The FTSE 100 declined 0.15% to 5573.40, while the FTSE 250 dropped 0.26% to 17133.19
UK stocks fell again in opening trade on Friday, with the FTSE 100 set for its worst monthly loss since March, on fears that lockdowns to tackle surging coronavirus cases would disrupt a nascent economic recovery.
The benchmark FTSE 100 was showing a relatively modest 0.15% decline to 5573.40, having initially plunged 0.8% in opening deals. Blue chips were dragged lower by mining, healthcare, personal goods and aerospace stocks.
The mid-cap FTSE 250 also fell, down 0.26% to 17133.19.
Both indexes fell for a fifth straight session as pressure mounted on Britain to impose a second nationwide lockdown, even as the government said it would stick with a system of local restrictions.
Aero-engineer Rolls-Royce led the FTSE loser board, slumping 7% at 67.34p, as investors continue to digest £2 billion-worth of new cash raised earlier in the week.
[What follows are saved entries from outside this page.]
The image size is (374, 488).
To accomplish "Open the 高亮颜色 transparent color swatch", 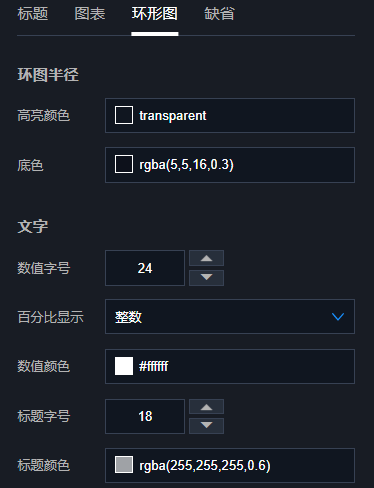I will tap(124, 115).
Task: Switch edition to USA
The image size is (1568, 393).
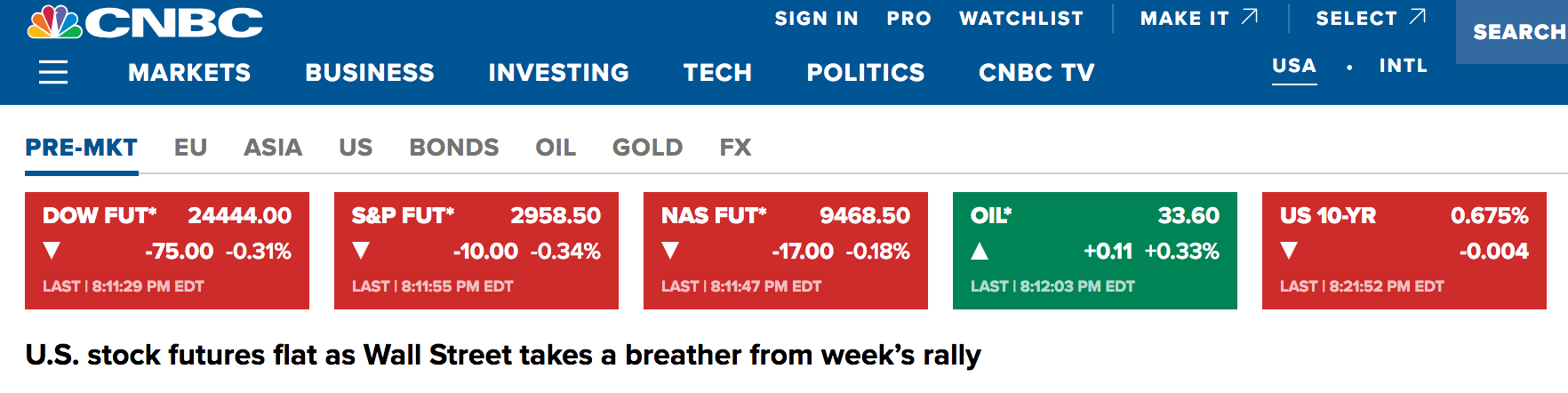Action: 1294,66
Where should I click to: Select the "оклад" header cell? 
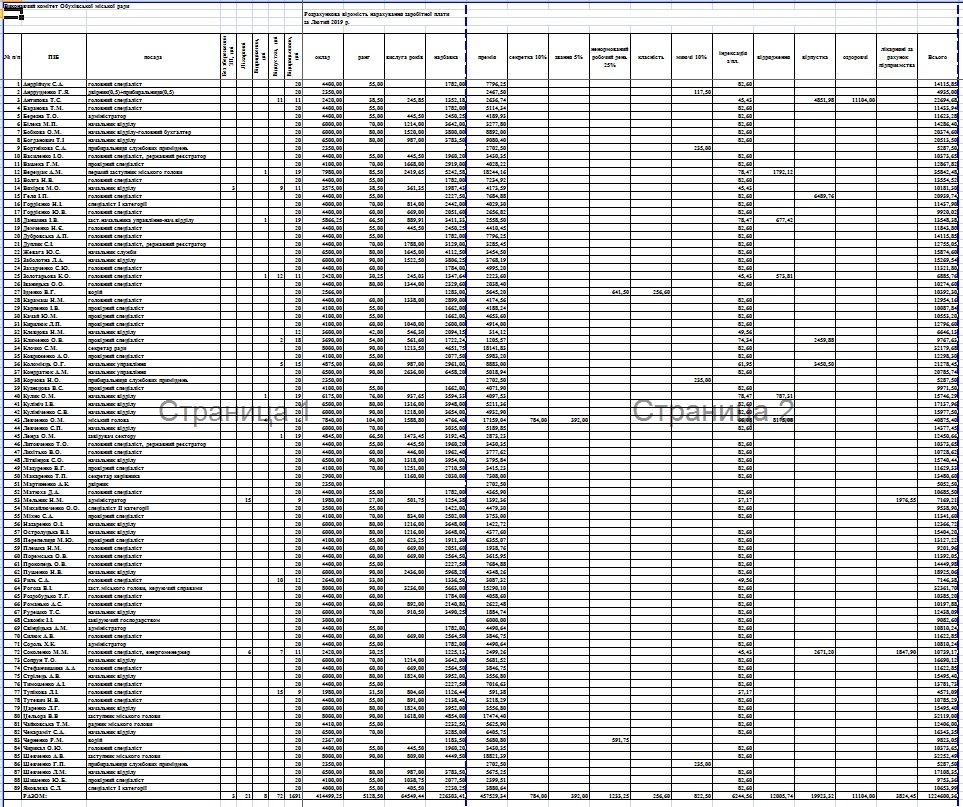323,57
NatWest topped the FTSE leader board on Thursday with a 5%-plus jump to 123.33p after the lender swung to a quarterly profit as it set aside a smaller-than-expected amount to deal with pandemic-driven bad loans.
British Airways-owner International Consolidated Airlines said it was driving down its cost base and called on governments to adopt pre-departure Covid-19 testing to allow travel during a second wave of infections that has locked down Europe again.
IAG shares rose 3% to 92.86p.
The world’s biggest shipper of coal Glencore has cut its production target for the third time this year as the company faces an extended strike at a key Colombian mine, nudging the stock 0.77% lower to 154.39p.
Glencore now expects to produce around 109 million tons of coal this year, compared with an earlier goal of about 114 million tons, the company said in a statement Friday, with 2020 output down 20% on 2019 so far.
Drugs giant AstraZeneca said it had agreed to sell commercial rights for two of its heart failure and blood pressure medicines to German pharmaceutical company Cheplapharm Arzneimittel for $400 million.